Überraschenderweise empfinden Menschen, die selbst einen formalen Bildungsabschluss mit einer Matura oder höheren Ausbildung erreicht haben, die Chancen nur eine Spur gerechter (55%) als jene, die einen formal niedrigeren Bildungsabschluss haben (51%). "Wenn man die tatsächliche Chancenverwertung im Bildungssystem ansieht, erstaunt dieses Ergebnis. Ich vermute, dass Chancen im Bildungswesen eher als etwas Individuelles angesehen werden, nach dem Motto: Jeder kann alles erreichen, wenn er sich nur genug anstrengt, sagt Ifes-Geschäftsführerin Eva Zeglovits: "Die 87 Prozent Zustimmung beim Kernwert zur Bildungsgerechtigkeit zeigen aber, dass es einen sehr großen Anspruch an die Gesellschaft nach gleichen Bildungschancen für alle gibt. Dass im Vergleich dazu nur 51 Prozent das Bildungssystem als sehr oder eher gerecht empfinden, ist kein vernachlässigbarer Wert."

Die Umfrage zeigt auch ein Gefälle zwischen Älteren und Jüngeren sowie Stadt und Land auf: Am gerechtesten empfinden Personen, die über 70 Jahre alt sind, die Chancen im Bildungswesen (65%), die Personen bis 30 Jahre sehen das System am kritischsten: In dieser Altersgruppe empfinden nur 49 Prozent das Bildungssystem als sehr oder eher gerecht. In sehr kleinen Gemeinden erleben die Menschen das Bildungssystem als gerechter als in Städten ab 50.000 Einwohnern. "Das liegt vermutlich auch daran, dass das Bildungssystem am Land segregierter ist als in der Stadt", sagt Zeglovits.

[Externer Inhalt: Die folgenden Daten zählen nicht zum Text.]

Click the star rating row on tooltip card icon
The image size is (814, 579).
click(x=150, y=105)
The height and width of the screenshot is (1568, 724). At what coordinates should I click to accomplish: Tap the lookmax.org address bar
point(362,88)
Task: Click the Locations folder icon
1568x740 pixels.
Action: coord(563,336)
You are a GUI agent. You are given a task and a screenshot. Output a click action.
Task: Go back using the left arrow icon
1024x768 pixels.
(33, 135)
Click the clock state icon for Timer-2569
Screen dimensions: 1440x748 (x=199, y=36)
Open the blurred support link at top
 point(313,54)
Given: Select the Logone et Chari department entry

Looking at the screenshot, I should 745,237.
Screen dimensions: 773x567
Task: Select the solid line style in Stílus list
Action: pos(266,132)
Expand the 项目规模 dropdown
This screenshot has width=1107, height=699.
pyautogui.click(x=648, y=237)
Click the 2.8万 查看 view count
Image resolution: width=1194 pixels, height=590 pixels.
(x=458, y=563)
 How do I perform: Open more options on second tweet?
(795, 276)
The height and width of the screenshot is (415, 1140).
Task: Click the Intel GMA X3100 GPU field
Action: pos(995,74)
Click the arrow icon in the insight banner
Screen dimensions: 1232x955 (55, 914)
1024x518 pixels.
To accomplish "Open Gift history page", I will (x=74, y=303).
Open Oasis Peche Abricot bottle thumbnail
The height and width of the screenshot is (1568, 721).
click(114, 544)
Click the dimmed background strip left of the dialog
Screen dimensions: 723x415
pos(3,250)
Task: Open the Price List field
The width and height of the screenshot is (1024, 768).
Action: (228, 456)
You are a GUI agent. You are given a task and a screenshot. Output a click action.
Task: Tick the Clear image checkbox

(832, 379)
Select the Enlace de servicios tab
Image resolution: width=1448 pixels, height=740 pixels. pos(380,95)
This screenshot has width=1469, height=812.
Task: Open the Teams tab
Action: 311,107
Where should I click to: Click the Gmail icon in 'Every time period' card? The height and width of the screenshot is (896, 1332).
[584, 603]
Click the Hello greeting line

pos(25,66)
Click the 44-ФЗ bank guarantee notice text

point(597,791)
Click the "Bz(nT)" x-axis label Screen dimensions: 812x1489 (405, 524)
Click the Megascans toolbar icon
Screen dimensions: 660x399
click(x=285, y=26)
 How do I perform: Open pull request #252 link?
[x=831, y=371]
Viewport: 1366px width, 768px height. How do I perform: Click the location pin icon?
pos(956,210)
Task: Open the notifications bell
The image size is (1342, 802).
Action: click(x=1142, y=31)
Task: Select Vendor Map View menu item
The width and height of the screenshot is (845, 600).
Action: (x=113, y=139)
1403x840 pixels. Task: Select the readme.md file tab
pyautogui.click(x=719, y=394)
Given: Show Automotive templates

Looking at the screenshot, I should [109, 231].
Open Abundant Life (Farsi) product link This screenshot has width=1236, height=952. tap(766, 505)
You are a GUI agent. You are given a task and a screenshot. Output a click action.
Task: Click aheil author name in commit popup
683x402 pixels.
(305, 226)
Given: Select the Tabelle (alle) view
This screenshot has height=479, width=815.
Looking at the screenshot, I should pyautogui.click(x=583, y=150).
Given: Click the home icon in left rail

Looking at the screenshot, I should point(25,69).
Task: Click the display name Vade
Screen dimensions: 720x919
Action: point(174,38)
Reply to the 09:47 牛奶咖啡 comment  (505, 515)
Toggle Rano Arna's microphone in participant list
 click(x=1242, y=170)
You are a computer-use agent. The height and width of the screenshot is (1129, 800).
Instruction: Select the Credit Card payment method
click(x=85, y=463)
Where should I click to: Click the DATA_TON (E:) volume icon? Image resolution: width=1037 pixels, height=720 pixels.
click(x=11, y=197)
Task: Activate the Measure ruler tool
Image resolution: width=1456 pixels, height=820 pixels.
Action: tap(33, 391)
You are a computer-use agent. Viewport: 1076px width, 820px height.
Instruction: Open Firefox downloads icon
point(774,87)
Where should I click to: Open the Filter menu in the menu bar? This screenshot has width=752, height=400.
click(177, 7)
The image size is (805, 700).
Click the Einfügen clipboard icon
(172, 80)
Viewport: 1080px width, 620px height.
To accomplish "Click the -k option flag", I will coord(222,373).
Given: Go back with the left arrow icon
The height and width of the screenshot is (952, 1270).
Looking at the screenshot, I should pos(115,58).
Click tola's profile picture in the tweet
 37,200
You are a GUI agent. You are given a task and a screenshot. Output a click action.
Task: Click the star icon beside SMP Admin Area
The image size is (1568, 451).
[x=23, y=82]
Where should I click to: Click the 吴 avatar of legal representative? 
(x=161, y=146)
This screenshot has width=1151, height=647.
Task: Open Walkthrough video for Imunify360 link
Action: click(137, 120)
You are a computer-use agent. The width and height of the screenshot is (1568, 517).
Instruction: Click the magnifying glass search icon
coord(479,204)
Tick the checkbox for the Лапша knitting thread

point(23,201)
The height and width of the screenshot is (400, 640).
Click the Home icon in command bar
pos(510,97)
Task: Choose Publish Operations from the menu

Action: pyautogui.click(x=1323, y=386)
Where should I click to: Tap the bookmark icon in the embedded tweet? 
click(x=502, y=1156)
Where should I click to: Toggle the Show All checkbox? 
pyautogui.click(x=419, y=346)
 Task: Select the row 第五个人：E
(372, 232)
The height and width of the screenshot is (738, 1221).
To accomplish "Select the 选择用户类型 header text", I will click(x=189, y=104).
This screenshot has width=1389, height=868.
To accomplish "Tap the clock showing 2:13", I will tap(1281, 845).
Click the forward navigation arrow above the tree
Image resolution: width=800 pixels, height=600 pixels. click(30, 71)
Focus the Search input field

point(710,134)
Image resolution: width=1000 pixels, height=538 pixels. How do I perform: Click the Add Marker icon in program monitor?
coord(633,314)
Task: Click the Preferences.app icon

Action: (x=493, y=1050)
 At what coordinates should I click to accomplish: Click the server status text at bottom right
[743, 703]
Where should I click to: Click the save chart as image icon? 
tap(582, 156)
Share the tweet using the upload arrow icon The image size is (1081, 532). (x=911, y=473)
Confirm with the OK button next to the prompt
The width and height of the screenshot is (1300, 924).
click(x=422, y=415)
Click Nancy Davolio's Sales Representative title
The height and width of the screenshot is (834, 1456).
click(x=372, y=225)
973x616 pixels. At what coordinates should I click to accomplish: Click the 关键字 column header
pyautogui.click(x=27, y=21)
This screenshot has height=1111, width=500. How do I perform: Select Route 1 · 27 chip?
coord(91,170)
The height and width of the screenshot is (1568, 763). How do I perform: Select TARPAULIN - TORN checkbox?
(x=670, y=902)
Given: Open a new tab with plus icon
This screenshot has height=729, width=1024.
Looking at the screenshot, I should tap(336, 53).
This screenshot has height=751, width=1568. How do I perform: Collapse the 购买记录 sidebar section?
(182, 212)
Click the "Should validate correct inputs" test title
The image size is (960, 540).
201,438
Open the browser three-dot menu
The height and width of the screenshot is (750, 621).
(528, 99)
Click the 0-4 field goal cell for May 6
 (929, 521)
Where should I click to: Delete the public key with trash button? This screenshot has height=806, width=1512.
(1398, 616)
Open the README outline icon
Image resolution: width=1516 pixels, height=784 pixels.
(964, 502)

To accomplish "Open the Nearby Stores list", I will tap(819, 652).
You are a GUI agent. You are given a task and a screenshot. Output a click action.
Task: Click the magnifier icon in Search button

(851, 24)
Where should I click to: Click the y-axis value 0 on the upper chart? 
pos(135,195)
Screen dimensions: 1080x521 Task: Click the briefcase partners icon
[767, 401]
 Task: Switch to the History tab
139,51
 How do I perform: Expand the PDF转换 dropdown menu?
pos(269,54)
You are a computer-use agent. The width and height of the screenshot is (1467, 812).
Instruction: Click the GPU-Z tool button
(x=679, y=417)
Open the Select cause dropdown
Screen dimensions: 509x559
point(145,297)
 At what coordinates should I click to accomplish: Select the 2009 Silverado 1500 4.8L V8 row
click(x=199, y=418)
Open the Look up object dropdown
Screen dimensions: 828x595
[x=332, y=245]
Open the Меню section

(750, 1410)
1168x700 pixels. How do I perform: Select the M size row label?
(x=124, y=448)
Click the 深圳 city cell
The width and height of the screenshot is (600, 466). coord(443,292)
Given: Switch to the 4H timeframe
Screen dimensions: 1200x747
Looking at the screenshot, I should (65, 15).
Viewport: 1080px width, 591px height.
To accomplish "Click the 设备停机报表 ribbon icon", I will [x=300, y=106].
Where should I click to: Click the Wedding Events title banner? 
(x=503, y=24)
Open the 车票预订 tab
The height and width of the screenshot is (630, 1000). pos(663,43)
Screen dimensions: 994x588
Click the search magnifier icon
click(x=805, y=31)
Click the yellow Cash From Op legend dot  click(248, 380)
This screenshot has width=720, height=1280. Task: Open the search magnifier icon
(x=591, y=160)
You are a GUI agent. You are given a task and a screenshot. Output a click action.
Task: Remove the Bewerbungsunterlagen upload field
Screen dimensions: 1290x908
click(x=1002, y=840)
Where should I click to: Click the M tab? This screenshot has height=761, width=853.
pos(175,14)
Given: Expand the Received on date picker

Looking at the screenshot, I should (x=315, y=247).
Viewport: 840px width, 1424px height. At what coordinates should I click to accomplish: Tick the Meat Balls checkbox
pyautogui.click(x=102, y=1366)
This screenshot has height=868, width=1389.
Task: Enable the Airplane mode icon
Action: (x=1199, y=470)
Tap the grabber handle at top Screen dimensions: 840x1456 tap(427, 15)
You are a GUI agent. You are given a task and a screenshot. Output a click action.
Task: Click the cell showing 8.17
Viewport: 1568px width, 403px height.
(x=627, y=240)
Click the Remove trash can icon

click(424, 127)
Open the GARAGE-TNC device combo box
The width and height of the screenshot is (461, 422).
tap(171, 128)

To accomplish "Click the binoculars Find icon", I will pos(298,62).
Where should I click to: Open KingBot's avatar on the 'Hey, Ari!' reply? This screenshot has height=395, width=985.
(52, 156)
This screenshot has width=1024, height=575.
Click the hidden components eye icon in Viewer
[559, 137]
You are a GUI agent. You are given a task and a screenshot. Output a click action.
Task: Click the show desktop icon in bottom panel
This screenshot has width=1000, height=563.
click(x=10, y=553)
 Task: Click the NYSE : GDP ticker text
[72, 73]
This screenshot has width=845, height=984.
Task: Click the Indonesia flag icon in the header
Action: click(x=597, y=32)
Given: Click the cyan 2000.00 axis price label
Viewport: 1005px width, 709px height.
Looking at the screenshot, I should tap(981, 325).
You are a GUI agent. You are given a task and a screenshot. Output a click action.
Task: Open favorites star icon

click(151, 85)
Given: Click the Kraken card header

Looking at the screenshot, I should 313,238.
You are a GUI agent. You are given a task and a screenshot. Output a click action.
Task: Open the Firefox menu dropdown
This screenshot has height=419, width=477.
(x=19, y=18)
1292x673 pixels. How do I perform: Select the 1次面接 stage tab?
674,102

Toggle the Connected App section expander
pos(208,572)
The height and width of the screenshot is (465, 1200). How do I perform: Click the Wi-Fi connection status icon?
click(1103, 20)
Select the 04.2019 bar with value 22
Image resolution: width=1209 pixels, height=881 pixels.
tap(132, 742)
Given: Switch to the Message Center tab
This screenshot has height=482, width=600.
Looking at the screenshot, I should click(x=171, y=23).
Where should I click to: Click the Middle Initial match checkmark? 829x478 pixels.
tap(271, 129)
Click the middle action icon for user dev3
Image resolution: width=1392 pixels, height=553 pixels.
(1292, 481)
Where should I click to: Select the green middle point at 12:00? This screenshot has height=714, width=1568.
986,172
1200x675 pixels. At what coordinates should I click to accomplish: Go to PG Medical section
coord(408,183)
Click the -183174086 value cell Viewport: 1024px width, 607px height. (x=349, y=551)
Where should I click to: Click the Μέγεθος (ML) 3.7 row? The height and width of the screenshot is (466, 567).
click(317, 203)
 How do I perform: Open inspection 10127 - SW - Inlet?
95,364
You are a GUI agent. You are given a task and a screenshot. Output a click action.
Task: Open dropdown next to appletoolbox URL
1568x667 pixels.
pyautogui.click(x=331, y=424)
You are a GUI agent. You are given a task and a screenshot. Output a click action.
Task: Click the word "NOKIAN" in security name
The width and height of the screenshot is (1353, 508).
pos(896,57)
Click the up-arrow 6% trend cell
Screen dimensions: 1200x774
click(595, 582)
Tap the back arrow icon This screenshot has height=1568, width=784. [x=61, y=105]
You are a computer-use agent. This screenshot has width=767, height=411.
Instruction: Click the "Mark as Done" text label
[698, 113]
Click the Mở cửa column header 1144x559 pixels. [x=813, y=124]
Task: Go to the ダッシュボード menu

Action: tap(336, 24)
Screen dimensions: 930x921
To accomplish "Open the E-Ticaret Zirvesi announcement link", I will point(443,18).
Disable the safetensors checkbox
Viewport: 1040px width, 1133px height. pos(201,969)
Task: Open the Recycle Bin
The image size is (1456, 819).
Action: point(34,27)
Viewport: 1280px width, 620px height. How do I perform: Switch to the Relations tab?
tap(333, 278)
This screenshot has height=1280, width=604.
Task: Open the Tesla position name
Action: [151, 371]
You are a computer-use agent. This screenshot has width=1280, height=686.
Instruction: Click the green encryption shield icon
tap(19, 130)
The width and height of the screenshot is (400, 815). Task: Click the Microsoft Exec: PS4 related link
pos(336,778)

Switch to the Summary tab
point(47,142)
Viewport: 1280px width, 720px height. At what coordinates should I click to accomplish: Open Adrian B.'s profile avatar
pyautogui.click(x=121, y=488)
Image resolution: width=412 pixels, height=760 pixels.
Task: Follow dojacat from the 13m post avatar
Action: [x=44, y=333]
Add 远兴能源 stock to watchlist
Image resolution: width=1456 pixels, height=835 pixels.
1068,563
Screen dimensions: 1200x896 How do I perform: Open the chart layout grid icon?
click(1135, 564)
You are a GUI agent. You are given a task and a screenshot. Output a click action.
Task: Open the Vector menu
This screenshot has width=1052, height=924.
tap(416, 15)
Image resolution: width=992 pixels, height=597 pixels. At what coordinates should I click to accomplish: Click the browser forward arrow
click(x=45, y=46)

AK-Präsidentin Renate Anderl leitet von den Umfrageergebnissen großen Handlungsbedarf ab: "Bildung wird bei uns immer noch vererbt, und die frühe Trennung der Kinder in unterschiedliche Schulformen vergrößert Ungleichheiten bei den Bildungschancen. Gerecht ist: Alle Kindern werden so gefördert, dass sie ihre Talente voll entfalten können, unabhängig vom Bildungsabschluss, Wohnort oder Geldbörsel der Eltern." Um mehr Chancengerechtigkeit im Bildungssystem zu erreichen, brauche es eine Schulfinanzierung nach dem Konzept des Chancen-Index, sagt Philipp Schnell, Referent in der Abteilung Bildungspolitik der AK Wien. Damit werden besonders belastete Schulen gezielt unterstützt und gefördert. Das türkis-grüne Regierungsprogramm sieht dazu ein Pilotprojekt vor: Vorerst soll der Chancen-Index an 100 Schulen erprobt werden. "Das ist begrüßenswert, aber 100 Schulen sind zu wenig."